A general analytical solution of stresses around circular holes in functionally graded plates under various in-plane loading conditions

In the present work, for the first time, a general analytical solution is developed and applied for functionally graded (FG) composite laminated plates with circular cutouts under various in-plane loading conditions. The stress resultants are expressed in a simple and elegant form. Firstly, the extension is achieved by first introducing arbitrarily oriented uniaxial, biaxial, and shear loading conditions into Greszczuk’s solution. Then, the expressions of effective moduli of unsymmetrical laminated plates, obtained by the layer lumping method, are introduced in the present solution. The FG plate can be discretized into a large number of skinny orthotropic layers such that a continuous gradation of their mechanical properties can be obtained.

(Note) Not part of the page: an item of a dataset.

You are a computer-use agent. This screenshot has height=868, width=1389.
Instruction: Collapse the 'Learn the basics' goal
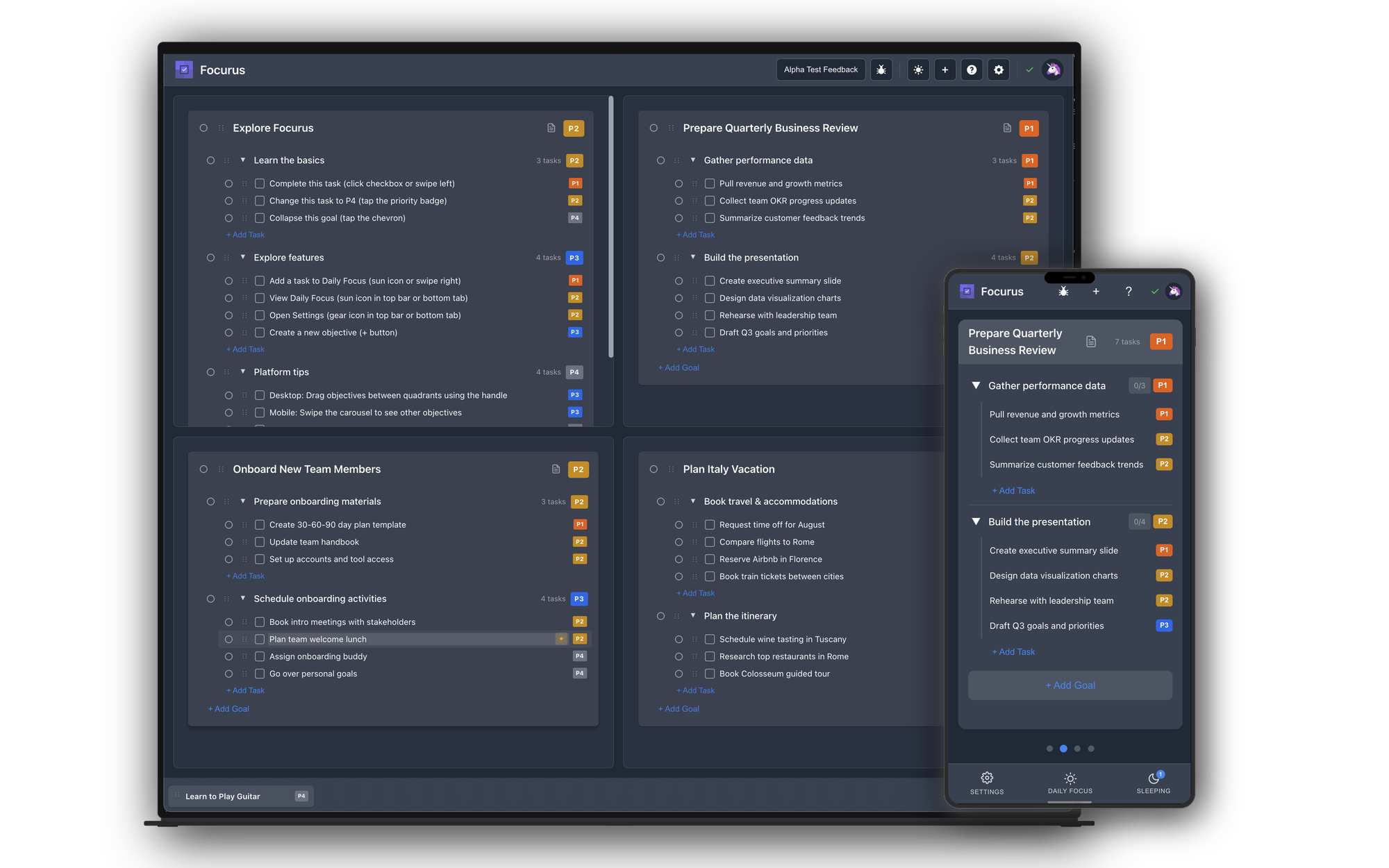coord(243,160)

The material properties of the FG plate are graded continuously through the thickness direction according to a power-law function. The robustness and accuracy of the proposed analytical solution are ascertained by comparing its results with analytical findings using the complex variable method and those predicted by the finite element method (FEM). This comparison demonstrates a good level of agreement between these results. Results also show the validity of the proposed solution for both symmetric and non-symmetric FG-laminated plates. Moreover, a comprehensive parametric study is examined and discussed in detail to show the effects of various parameters such as gradation of the material properties and applied loading on the orientation of material axes and the stress distribution around the cutout. The present analytical findings can serve as a benchmark for future research on the modeling of multilayered perforated FG plates.